### WORKING DATA

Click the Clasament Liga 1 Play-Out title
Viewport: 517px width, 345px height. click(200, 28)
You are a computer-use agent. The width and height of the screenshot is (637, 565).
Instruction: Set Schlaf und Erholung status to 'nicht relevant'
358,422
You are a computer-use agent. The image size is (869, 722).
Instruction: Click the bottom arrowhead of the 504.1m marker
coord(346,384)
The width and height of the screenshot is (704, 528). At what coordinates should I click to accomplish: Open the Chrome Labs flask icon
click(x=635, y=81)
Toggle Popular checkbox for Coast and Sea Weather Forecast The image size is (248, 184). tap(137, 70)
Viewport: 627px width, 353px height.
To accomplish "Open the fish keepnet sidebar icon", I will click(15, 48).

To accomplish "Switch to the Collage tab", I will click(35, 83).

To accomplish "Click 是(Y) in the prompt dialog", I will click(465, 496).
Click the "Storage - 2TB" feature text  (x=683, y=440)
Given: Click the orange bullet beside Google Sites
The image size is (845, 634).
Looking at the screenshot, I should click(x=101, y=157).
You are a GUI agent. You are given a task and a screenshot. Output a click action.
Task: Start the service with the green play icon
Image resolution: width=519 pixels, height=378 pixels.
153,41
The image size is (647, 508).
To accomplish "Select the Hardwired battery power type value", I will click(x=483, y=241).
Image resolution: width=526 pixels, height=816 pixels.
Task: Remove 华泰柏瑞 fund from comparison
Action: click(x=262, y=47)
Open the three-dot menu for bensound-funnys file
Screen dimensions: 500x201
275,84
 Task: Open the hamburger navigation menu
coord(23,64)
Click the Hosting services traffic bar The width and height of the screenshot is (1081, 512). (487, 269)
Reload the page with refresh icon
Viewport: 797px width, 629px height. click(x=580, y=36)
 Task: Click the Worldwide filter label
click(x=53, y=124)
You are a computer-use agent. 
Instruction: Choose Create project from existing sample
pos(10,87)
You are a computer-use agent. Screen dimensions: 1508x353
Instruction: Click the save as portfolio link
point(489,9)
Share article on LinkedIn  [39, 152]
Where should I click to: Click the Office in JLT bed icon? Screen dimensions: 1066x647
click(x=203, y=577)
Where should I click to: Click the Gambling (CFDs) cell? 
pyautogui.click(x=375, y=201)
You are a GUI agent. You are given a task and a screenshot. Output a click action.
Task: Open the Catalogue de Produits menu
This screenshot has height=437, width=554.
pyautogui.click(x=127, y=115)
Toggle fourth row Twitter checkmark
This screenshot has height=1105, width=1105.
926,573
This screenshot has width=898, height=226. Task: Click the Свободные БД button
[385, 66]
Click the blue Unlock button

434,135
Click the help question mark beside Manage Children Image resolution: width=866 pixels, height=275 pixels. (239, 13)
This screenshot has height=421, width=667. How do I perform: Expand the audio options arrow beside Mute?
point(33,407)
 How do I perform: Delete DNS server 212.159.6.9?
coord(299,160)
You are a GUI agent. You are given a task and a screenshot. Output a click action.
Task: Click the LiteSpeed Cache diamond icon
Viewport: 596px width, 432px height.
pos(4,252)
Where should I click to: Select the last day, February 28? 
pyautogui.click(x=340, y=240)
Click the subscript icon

######

WORK TO BE COMPLETED :: For each line in the data, set it down again exactly.

TASK RESULT ::
Click the Clasament Liga 1 Play-Out title
Viewport: 517px width, 345px height. click(200, 28)
You are a computer-use agent. The width and height of the screenshot is (637, 565).
Instruction: Set Schlaf und Erholung status to 'nicht relevant'
358,422
You are a computer-use agent. The image size is (869, 722).
Instruction: Click the bottom arrowhead of the 504.1m marker
coord(346,384)
The width and height of the screenshot is (704, 528). At what coordinates should I click to accomplish: Open the Chrome Labs flask icon
click(x=635, y=81)
Toggle Popular checkbox for Coast and Sea Weather Forecast The image size is (248, 184). tap(137, 70)
Viewport: 627px width, 353px height.
To accomplish "Open the fish keepnet sidebar icon", I will click(15, 48).

To accomplish "Switch to the Collage tab", I will click(35, 83).

To accomplish "Click 是(Y) in the prompt dialog", I will click(465, 496).
Click the "Storage - 2TB" feature text  (x=683, y=440)
Given: Click the orange bullet beside Google Sites
The image size is (845, 634).
Looking at the screenshot, I should click(x=101, y=157).
You are a GUI agent. You are given a task and a screenshot. Output a click action.
Task: Start the service with the green play icon
Image resolution: width=519 pixels, height=378 pixels.
153,41
The image size is (647, 508).
To accomplish "Select the Hardwired battery power type value", I will click(x=483, y=241).
Image resolution: width=526 pixels, height=816 pixels.
Task: Remove 华泰柏瑞 fund from comparison
Action: click(x=262, y=47)
Open the three-dot menu for bensound-funnys file
Screen dimensions: 500x201
275,84
 Task: Open the hamburger navigation menu
coord(23,64)
Click the Hosting services traffic bar The width and height of the screenshot is (1081, 512). (487, 269)
Reload the page with refresh icon
Viewport: 797px width, 629px height. click(x=580, y=36)
 Task: Click the Worldwide filter label
click(x=53, y=124)
You are a computer-use agent. 
Instruction: Choose Create project from existing sample
pos(10,87)
You are a computer-use agent. Screen dimensions: 1508x353
Instruction: Click the save as portfolio link
point(489,9)
Share article on LinkedIn  [39, 152]
Where should I click to: Click the Office in JLT bed icon? Screen dimensions: 1066x647
click(x=203, y=577)
Where should I click to: Click the Gambling (CFDs) cell? 
pyautogui.click(x=375, y=201)
You are a GUI agent. You are given a task and a screenshot. Output a click action.
Task: Open the Catalogue de Produits menu
This screenshot has height=437, width=554.
pyautogui.click(x=127, y=115)
Toggle fourth row Twitter checkmark
This screenshot has height=1105, width=1105.
926,573
This screenshot has width=898, height=226. Task: Click the Свободные БД button
[385, 66]
Click the blue Unlock button

434,135
Click the help question mark beside Manage Children Image resolution: width=866 pixels, height=275 pixels. (239, 13)
This screenshot has height=421, width=667. How do I perform: Expand the audio options arrow beside Mute?
point(33,407)
 How do I perform: Delete DNS server 212.159.6.9?
coord(299,160)
You are a GUI agent. You are given a task and a screenshot. Output a click action.
Task: Click the LiteSpeed Cache diamond icon
Viewport: 596px width, 432px height.
pos(4,252)
Where should I click to: Select the last day, February 28? 
pyautogui.click(x=340, y=240)
Click the subscript icon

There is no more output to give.